No sábado fui a um casamento. Na minha mesa - de oito pessoas - havia cinco doutorandos. A probabilidade de isso acontecer é baixa, muito baixa, excepto se pensarmos que a noiva também é doutoranda e convidou colegas da faculdade, eu incluído. Numa outra mesa havia mais dois doutorandos, também colegas de faculdade.  

Uma mesa de doutorandos é uma mesa divertida? Estou em crer, num pensamento muito repentino, que sim, é divertida (presumindo que as pessoas não são maçadoras) desde que sejam da mesma faculdade. Imagino-me com dificuldades em entabular conversa com um doutorando em matéria negra, na influência dos raios gama no comportamento das margaridas (título de um filme de 1972, que também vi), na definição de estruturas pendulares para o suporte de pontes aéreas ou para os efeitos da gentrificação no bairro do estacal novo. Aqui o grupo era mais homogéneo: para além de mim, havia uma doutoranda em José Régio, outra em João Guimarães Rosa (sobrinha do meu querido amigo fq), um doutorando em Alexandre O'Neill e uma doutoranda a terminar a sua tese (que vou conhecendo bem) sobre a representação social das viúvas, mas numa faculdade diferente. Para todos tenho conversa e ouvidos interessados - confirmo uma suspeita sobre José Régio (de cuja poesia gosto) no livro O jogo da cabra-cega; li há uns bons Grande Sertão: Veredas, motivo de espanto geral, e sou igualmente apreciador de O'Neill. Na mesa ao lado reencontrei mais dois colegas que já fizeram o doutoramento: um sobre Wittgenstein e a noção de casa e outro sobre Sócrates (ou seria Aristoteles?) e Platão.

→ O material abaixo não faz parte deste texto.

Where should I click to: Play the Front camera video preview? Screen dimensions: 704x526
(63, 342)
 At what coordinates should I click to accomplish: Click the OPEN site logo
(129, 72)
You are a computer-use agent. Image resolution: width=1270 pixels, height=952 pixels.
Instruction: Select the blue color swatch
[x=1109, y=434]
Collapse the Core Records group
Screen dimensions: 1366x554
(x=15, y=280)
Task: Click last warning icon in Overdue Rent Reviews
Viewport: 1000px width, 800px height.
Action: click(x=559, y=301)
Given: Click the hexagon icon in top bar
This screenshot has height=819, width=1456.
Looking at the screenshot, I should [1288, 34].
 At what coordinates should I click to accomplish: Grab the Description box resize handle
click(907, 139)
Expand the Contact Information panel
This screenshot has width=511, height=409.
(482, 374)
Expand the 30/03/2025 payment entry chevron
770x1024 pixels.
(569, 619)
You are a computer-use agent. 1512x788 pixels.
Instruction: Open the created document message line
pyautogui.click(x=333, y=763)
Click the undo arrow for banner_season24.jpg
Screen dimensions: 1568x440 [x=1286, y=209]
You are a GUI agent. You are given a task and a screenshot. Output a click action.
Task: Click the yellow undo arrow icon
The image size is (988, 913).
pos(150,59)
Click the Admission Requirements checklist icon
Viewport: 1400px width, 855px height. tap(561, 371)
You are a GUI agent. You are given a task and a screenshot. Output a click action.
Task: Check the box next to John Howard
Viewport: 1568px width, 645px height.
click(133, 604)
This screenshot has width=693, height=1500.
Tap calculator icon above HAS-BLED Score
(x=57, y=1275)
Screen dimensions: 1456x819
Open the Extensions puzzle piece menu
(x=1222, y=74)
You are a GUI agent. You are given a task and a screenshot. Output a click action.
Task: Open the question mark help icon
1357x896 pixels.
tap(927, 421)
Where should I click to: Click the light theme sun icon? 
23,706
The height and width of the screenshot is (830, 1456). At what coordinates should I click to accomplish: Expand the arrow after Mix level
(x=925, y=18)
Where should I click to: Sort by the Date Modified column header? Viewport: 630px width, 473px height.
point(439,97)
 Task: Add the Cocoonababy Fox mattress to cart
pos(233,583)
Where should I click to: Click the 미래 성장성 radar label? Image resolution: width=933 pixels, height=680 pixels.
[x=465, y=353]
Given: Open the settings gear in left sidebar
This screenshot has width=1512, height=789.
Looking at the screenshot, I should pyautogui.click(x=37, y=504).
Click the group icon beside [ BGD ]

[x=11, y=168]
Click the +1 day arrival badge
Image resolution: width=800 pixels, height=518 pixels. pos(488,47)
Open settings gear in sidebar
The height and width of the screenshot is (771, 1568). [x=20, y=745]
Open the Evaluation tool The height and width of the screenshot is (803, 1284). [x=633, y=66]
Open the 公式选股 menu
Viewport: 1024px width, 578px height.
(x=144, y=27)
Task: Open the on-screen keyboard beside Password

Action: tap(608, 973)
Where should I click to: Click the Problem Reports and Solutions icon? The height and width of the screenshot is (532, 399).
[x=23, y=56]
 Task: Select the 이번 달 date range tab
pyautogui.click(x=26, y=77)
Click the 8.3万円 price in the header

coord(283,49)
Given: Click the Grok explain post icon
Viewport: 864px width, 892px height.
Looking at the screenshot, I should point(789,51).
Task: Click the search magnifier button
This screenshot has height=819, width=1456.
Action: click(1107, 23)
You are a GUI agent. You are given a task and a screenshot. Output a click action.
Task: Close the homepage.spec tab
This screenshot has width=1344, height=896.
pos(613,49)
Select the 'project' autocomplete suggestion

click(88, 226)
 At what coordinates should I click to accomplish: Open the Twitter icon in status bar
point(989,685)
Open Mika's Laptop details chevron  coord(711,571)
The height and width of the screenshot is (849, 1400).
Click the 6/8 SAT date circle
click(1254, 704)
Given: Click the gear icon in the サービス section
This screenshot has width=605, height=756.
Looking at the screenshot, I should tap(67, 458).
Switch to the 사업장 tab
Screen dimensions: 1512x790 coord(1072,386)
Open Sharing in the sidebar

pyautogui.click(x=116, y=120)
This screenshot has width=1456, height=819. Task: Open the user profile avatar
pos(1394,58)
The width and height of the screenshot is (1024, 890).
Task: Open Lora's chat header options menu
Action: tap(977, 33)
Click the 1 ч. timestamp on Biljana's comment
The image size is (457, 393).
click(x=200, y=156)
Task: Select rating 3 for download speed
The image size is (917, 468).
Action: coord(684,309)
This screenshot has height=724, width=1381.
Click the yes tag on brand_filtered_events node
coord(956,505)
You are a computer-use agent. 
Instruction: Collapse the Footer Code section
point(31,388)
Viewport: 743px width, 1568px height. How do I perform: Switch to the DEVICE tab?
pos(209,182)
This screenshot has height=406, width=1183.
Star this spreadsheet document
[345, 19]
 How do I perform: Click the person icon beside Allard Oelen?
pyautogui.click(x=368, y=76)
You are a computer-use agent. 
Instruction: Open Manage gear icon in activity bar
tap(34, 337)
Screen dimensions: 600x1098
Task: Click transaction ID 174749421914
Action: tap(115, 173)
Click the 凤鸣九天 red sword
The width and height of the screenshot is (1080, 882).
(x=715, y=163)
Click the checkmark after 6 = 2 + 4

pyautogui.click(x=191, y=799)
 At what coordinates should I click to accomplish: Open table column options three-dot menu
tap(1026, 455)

Um dia perguntei a uma colega que estava a fazer um doutoramento sobre Wordsworth: o que motiva uma rapariga com 25 anos a fazer um doutoramento sobre o poeta inglês? E o que vai fazer com o doutoramento? A resposta foi sequencial: não sei e não sei. Dos dois doutorandos que referi no final do parágrafo anterior, um tirou um curso de programação e exerce esse mister; o outro deu aulas na faculdade - totalmente de graça!!! -  e agora está perdido, sem saber o que fazer. Ambos gostariam de leccionar, n(um)a faculdade, assim como o doutorando em O'Neill. 

Para a minha geração era muito importante ter-se uma ferramenta (a expressão era mesmo essa), isto é, um curso com saída para uma vida profissional. Todos estes doutorandos quererão leccionar? E se sim, onde? E será que o conseguem? E se não conseguirem, fazem o quê?